During admission, systemic examination findings were unremarkable. However, the patient subsequently deteriorated clinically with a National Early Warning Score (NEWS) of 7. Her vital signs at that time were as follows: heart rate of 113 beats per minute, respiratory rate of 30 breaths per minute, temperature of 36.4°C, and oxygen saturation maintained at 94% with 15 L of supplemental oxygen. Blood investigations revealed a markedly elevated C-reactive protein (CRP) of 245 mg/L, white cell count (WCC) of 21.1 × 10⁹/L (neutrophils 19.3 × 10⁹/L), estimated glomerular filtration rate (eGFR) of 45 mL/min/1.73 m², troponin T at 45 ng/L, and D-dimer at 1029 ng/mL (Table 1). She was clinically and biochemically euthyroid. There was no evidence of pulmonary embolism on the computed tomography pulmonary angiography (CTPA) (Figure 1), and chest radiography was unremarkable. Electrocardiography (ECG) revealed global saddle-shaped ST-segment elevation with PR-segment depression (Figure 2). Venous blood gas analysis showed a pH of 7.0 and bicarbonate (HCO₃⁻) of 10.4 mmol/L. Capillary blood glucose was 25 mmol/L, and blood ketones were 5.4 mmol/L. Based on the ECG findings, she was treated for pericarditis, and given her metabolic profile, a diagnosis of diabetic ketoacidosis (DKA) was also established.
Computed tomography pulmonary angiography (CTPA) sagittal view.
Electrocardiography (ECG).Electrocardiography revealed global saddle-shaped ST-segment elevation with PR-segment depression.

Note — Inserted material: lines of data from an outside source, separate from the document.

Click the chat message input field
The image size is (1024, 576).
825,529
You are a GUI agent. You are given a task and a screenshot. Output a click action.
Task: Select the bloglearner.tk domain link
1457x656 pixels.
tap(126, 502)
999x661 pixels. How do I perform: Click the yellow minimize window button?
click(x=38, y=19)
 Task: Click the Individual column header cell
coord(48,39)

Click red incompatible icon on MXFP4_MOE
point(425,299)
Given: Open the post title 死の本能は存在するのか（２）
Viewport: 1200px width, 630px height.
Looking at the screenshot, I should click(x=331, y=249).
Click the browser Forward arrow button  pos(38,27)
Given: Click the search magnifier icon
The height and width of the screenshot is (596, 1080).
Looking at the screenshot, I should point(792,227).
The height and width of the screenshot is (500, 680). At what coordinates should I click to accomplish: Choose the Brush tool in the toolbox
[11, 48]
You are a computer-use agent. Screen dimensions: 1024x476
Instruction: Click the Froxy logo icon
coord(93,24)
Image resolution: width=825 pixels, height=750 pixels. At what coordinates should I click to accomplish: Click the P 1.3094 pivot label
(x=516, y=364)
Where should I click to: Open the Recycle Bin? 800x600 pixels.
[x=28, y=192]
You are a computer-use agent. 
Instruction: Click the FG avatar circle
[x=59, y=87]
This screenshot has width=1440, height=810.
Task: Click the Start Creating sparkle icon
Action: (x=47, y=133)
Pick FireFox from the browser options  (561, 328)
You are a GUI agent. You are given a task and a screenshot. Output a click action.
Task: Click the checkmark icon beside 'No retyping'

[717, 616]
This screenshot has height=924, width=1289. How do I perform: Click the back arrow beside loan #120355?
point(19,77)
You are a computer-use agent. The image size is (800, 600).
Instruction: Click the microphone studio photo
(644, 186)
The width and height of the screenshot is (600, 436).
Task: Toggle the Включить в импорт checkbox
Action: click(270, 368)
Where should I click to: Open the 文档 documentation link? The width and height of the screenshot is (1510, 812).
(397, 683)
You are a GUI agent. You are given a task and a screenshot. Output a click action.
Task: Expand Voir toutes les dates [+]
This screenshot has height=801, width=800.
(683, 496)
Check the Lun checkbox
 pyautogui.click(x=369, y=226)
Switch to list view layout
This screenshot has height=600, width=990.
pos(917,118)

The cardiology team initially reviewed the patient and recommended continuous cardiac monitoring, adequate analgesia, and a planned echocardiogram. Following the diagnosis of DKA, the endocrine team initiated the DKA protocol alongside intravenous antibiotics. As the patient continued to be breathless with tachycardia and tachypnoea despite improvement of DKA, an alternative aetiology for her symptoms was sought. She was transferred to the intensive therapy unit (ITU) for close monitoring. Given the worsening clinical status, cardiology was reconsulted and advised an urgent bedside echocardiogram in the ITU.
A bedside echocardiogram demonstrated a 2.1 cm circumferential pericardial effusion. There was evidence of right ventricular diastolic flattening, and the left ventricular function appeared impaired, although it was uncertain whether this represented a true systolic dysfunction or an impaired expansion secondary to tamponade physiology. Subcostal views were unobtainable; however, adequate parasternal and apical views were achieved (Video 1 and Figure 3). Notably, the CTPA performed the previous day had shown no significant pericardial effusion, indicating rapid accumulation. Taken together, the clinical and imaging findings were consistent with cardiac tamponade, and the patient was planned for urgent pericardial drainage via an apical approach.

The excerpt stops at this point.